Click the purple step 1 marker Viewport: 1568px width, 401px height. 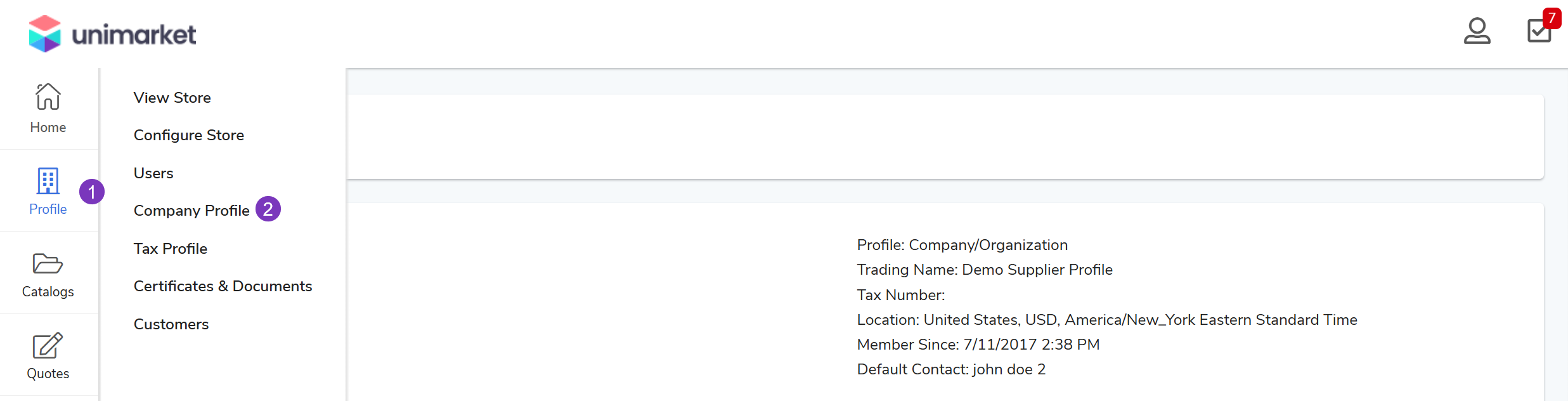tap(92, 192)
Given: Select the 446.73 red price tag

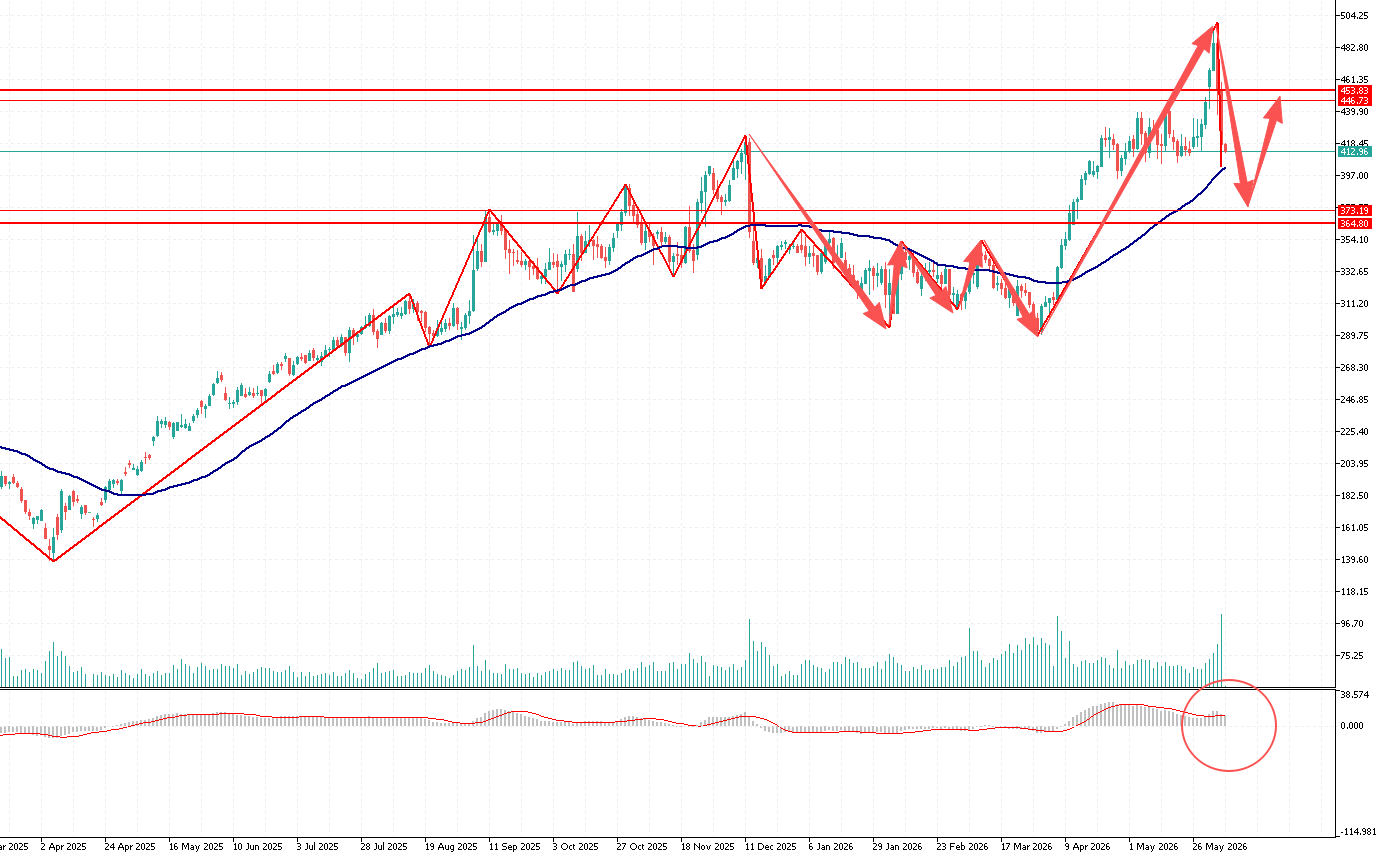Looking at the screenshot, I should [1353, 100].
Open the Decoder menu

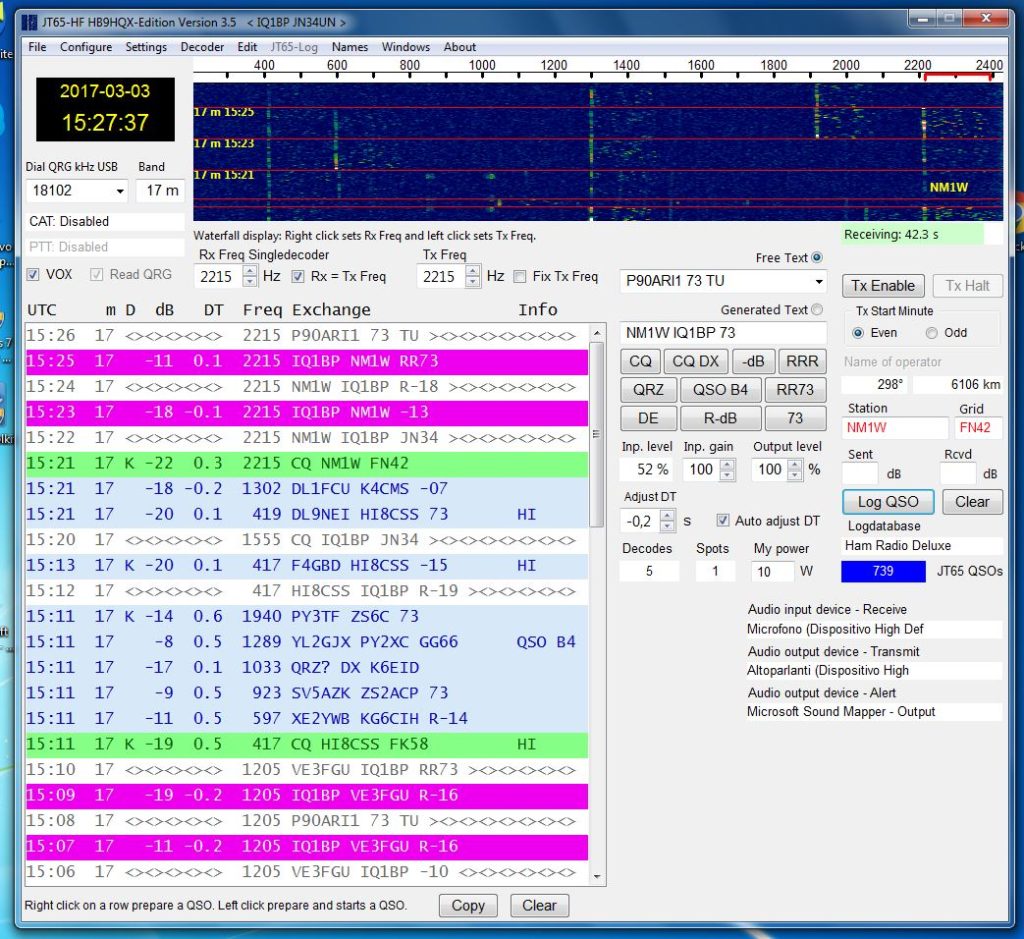click(202, 47)
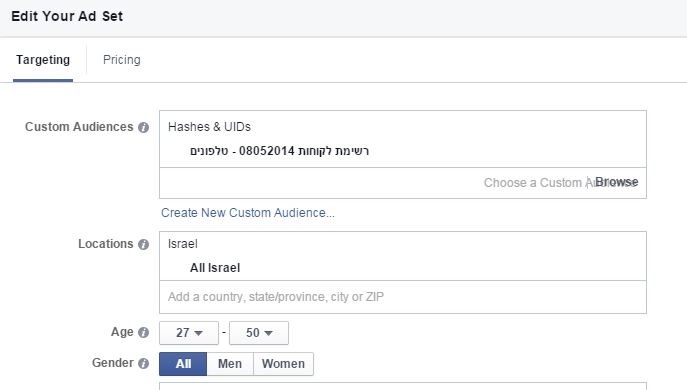Switch to the Pricing tab
This screenshot has width=687, height=390.
[x=122, y=60]
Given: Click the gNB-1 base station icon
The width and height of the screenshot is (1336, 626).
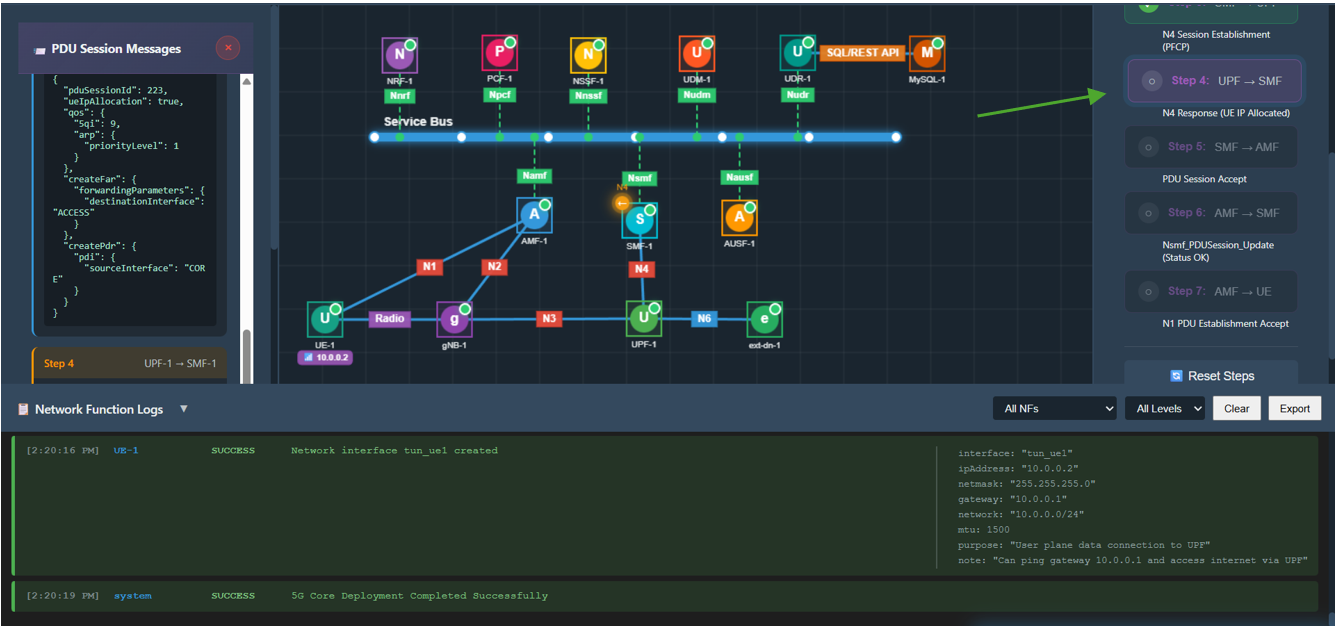Looking at the screenshot, I should click(x=454, y=320).
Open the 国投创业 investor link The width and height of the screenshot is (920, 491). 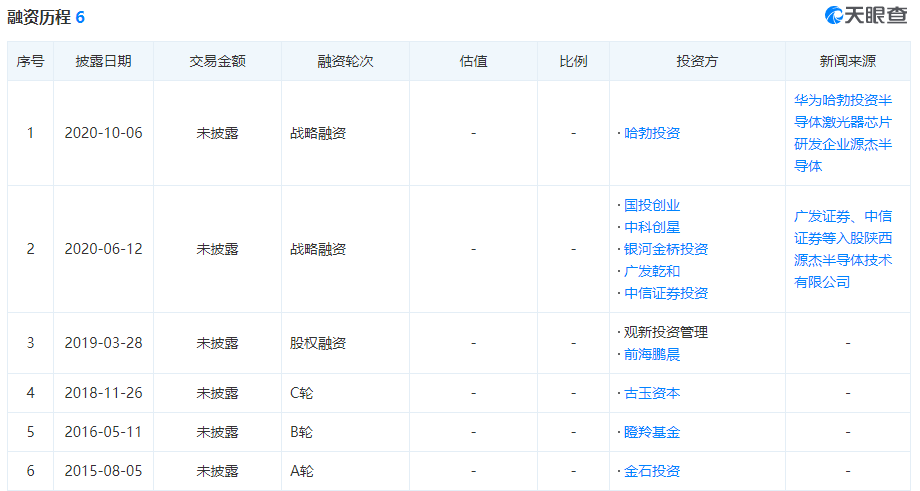pyautogui.click(x=651, y=205)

* **TASK GOAL**:
Only the lines starting at the one with "Given: Select the 446.73 red price tag" and ending at the one with "Given: Click the gNB-1 base station icon" should be printed, each exactly as it appears in the material above; the pictures are to be omitted.

* **OUTPUT OF THE EXERCISE**:
Given: Select the 446.73 red price tag

Looking at the screenshot, I should [1353, 100].
Open the Decoder menu

click(202, 47)
Switch to the Pricing tab
This screenshot has width=687, height=390.
[x=122, y=60]
Given: Click the gNB-1 base station icon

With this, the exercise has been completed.